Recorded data
----
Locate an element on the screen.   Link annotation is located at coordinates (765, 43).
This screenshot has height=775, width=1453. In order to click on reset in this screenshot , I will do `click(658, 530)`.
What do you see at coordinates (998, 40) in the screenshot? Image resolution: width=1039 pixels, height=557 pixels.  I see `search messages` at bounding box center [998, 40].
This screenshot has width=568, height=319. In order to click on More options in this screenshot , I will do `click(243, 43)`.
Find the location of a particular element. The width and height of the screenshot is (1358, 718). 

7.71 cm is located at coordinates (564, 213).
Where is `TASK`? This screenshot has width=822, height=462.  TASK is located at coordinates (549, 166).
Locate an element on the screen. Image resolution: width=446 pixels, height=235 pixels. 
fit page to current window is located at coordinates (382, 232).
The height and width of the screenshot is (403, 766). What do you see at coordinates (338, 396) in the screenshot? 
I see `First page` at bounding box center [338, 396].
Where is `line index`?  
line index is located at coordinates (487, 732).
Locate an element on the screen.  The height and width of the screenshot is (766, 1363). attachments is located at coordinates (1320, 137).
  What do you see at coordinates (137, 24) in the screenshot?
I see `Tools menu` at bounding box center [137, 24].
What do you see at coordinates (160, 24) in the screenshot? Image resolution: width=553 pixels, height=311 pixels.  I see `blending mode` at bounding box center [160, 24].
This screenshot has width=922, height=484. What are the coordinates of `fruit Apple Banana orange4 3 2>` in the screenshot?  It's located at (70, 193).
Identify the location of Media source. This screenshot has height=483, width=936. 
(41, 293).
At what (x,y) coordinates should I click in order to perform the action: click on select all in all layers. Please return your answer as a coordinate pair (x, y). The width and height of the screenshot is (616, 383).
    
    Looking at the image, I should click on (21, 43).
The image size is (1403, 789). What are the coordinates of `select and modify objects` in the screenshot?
----
Task details: Rewrite the records above, replacing "Locate an element on the screen" with "Find an element on the page" everywhere and keeping every other part unchanged.

Result of the exercise:
Find an element on the page.   Link annotation is located at coordinates (765, 43).
This screenshot has height=775, width=1453. In order to click on reset in this screenshot , I will do `click(658, 530)`.
What do you see at coordinates (998, 40) in the screenshot? Image resolution: width=1039 pixels, height=557 pixels.  I see `search messages` at bounding box center [998, 40].
This screenshot has width=568, height=319. In order to click on More options in this screenshot , I will do `click(243, 43)`.
Find the location of a particular element. The width and height of the screenshot is (1358, 718). 

7.71 cm is located at coordinates (564, 213).
Where is `TASK`? This screenshot has width=822, height=462.  TASK is located at coordinates (549, 166).
Find an element on the page. Image resolution: width=446 pixels, height=235 pixels. 
fit page to current window is located at coordinates (382, 232).
The height and width of the screenshot is (403, 766). What do you see at coordinates (338, 396) in the screenshot? 
I see `First page` at bounding box center [338, 396].
Where is `line index`?  
line index is located at coordinates (487, 732).
Find an element on the page.  The height and width of the screenshot is (766, 1363). attachments is located at coordinates (1320, 137).
  What do you see at coordinates (137, 24) in the screenshot?
I see `Tools menu` at bounding box center [137, 24].
What do you see at coordinates (160, 24) in the screenshot? Image resolution: width=553 pixels, height=311 pixels.  I see `blending mode` at bounding box center [160, 24].
This screenshot has width=922, height=484. What are the coordinates of `fruit Apple Banana orange4 3 2>` in the screenshot?  It's located at (70, 193).
Identify the location of Media source. This screenshot has height=483, width=936. 
(41, 293).
At what (x,y) coordinates should I click in order to perform the action: click on select all in all layers. Please return your answer as a coordinate pair (x, y). The width and height of the screenshot is (616, 383).
    
    Looking at the image, I should click on (21, 43).
The image size is (1403, 789). What are the coordinates of `select and modify objects` in the screenshot?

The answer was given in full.